DOCUMENT EXTRACT:
· · · · ·

401(k) Rollover Advisor Match

Rollover IRA Rules: Contributions, Deductibility & the Once-Per-Year Limit (2026)

You've rolled your 401(k) into an IRA. Now what? Most people don't realize that the rollover account has its own rulebook — on whether you can still make annual contributions, whether those contributions are tax-deductible, and a hidden trap (the once-per-year indirect rollover rule) that has cost thousands of people unexpected tax bills. This guide covers all of it, with a 2026 deductibility calculator to find your exact situation.

The short version: A "rollover IRA" is not a special account type — it is a traditional IRA that received a 401(k) rollover. The label is informal. You can contribute up to $7,500 per year ($8,500 if 50 or older) to the same account. Those contributions may or may not be tax-deductible depending on your income and whether you have an active workplace retirement plan.

What is a rollover IRA, legally?

· · · · ·

BRIEF 1: Rescale the part of the rows that opens with the line containing "Task: Click the 领养申请" and runs through the end of the rows. Repeat those lines in full, requests included, with each coordinate in the answers multiplied by 1.15 and rounded to a whole number, halves rounding up.

· · · · ·

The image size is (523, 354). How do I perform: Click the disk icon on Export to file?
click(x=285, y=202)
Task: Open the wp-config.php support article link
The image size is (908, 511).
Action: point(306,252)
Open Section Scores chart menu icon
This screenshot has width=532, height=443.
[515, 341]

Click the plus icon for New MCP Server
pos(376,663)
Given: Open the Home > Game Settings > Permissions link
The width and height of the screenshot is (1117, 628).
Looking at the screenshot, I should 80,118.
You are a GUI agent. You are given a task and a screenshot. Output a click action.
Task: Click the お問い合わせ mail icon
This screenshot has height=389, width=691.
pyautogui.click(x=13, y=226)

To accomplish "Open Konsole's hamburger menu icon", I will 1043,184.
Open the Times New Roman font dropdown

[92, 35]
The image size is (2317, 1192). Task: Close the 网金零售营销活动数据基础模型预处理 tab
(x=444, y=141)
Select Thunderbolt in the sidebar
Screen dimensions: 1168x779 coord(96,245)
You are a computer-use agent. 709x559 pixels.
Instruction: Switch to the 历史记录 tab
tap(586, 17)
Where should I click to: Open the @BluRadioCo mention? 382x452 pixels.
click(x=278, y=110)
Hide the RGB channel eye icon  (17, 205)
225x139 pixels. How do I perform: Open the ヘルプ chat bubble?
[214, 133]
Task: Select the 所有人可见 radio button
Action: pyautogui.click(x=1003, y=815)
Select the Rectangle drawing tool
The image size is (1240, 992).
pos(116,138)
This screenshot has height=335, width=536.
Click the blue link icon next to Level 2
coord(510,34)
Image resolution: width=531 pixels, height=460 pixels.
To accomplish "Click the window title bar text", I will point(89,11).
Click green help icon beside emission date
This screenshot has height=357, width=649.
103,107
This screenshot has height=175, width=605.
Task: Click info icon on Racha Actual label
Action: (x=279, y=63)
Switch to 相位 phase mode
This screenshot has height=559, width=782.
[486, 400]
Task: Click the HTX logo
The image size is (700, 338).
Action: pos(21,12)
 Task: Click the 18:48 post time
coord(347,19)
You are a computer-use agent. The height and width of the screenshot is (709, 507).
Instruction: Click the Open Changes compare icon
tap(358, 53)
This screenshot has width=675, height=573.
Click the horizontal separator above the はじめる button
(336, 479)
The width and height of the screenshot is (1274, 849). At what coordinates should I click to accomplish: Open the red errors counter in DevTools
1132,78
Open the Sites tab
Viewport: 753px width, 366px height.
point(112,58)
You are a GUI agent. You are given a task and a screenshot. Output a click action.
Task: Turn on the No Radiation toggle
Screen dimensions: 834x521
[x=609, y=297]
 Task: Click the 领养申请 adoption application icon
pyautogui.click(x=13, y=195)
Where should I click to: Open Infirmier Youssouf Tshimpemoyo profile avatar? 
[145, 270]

· · · · ·

BRIEF 2: From the rollover IRA guide, quote the part that opens with the words containing "Rollover IRA Rules: Contributions, Deductibility" and closes with "workplace retirement plan.".

TASK RESPONSE 1:
 Task: Click the 领养申请 adoption application icon
pyautogui.click(x=15, y=224)
Where should I click to: Open Infirmier Youssouf Tshimpemoyo profile avatar? 
[167, 311]

TASK RESPONSE 2:
Rollover IRA Rules: Contributions, Deductibility & the Once-Per-Year Limit (2026)

You've rolled your 401(k) into an IRA. Now what? Most people don't realize that the rollover account has its own rulebook — on whether you can still make annual contributions, whether those contributions are tax-deductible, and a hidden trap (the once-per-year indirect rollover rule) that has cost thousands of people unexpected tax bills. This guide covers all of it, with a 2026 deductibility calculator to find your exact situation.

The short version: A "rollover IRA" is not a special account type — it is a traditional IRA that received a 401(k) rollover. The label is informal. You can contribute up to $7,500 per year ($8,500 if 50 or older) to the same account. Those contributions may or may not be tax-deductible depending on your income and whether you have an active workplace retirement plan.